What you should do:
Having located the line with "How do I perform: Click the grid", print it and each remaining line exactly, stopping at the end of the material and omitting pictures.

Dataset records:
* * * * * * *

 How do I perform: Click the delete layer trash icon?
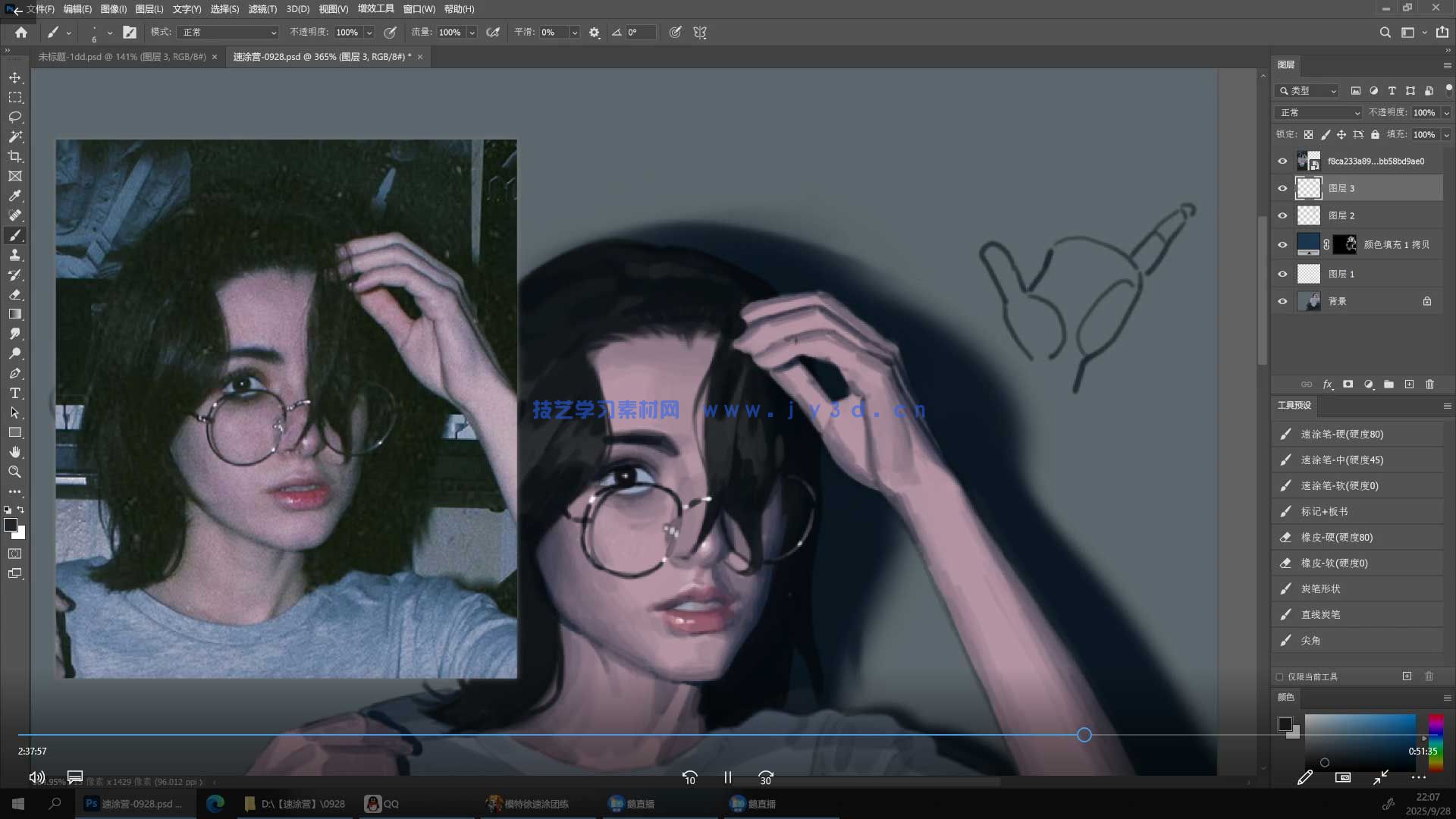[1429, 384]
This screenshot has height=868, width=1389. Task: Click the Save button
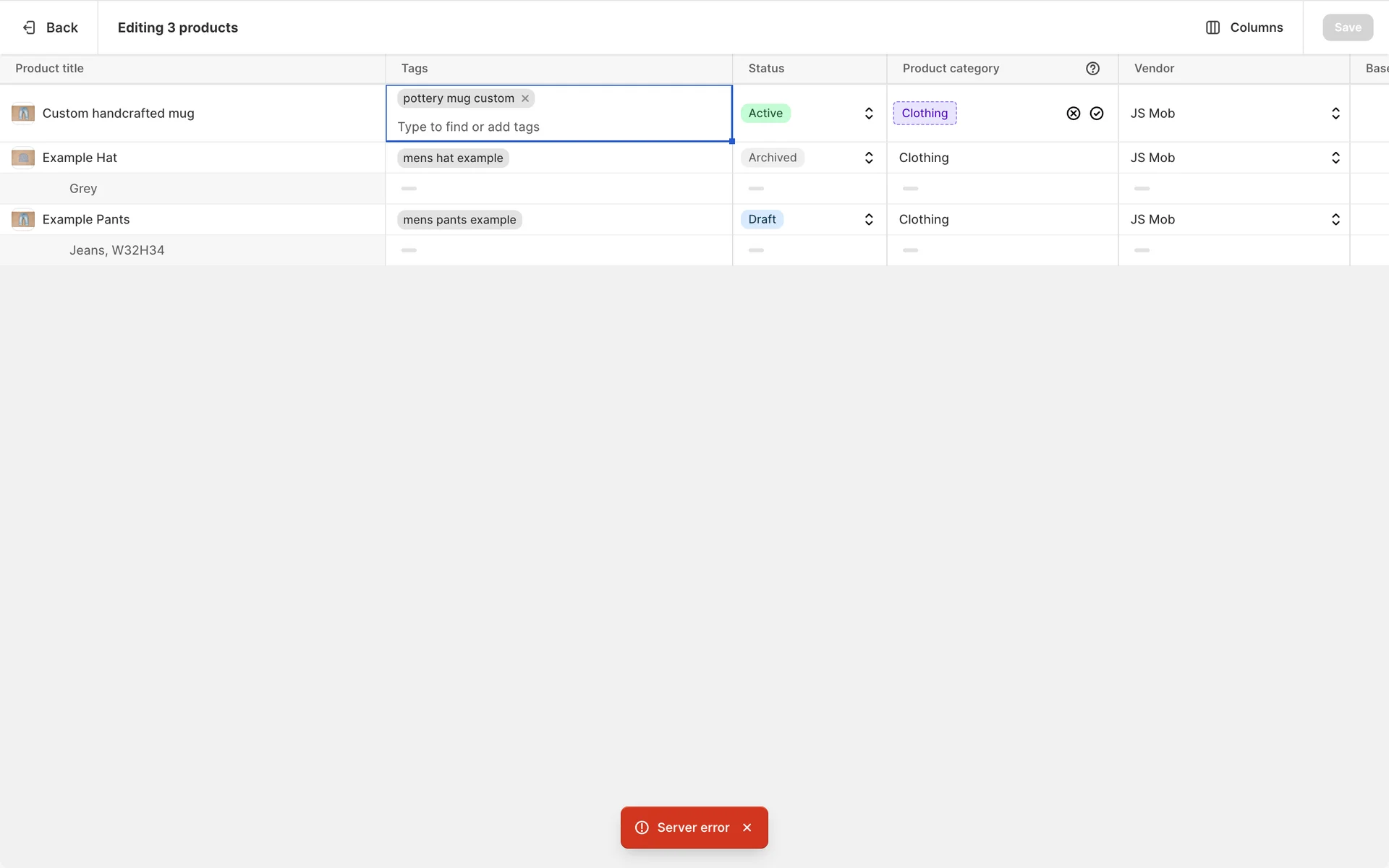point(1347,27)
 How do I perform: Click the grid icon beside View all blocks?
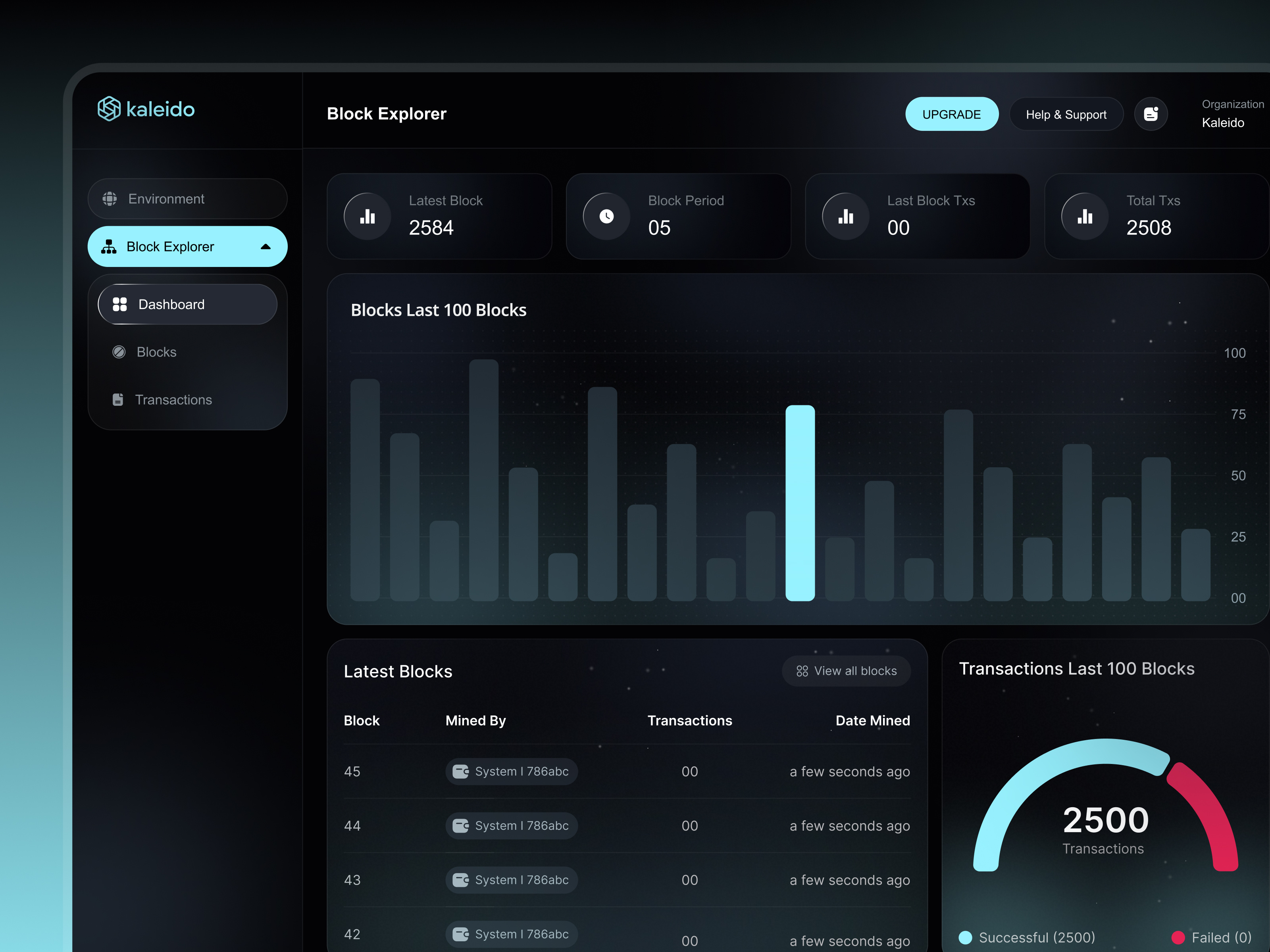[x=802, y=671]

* * * * * * *

Result of this task:
 How do I perform: Click the grid icon beside View all blocks?
[x=802, y=671]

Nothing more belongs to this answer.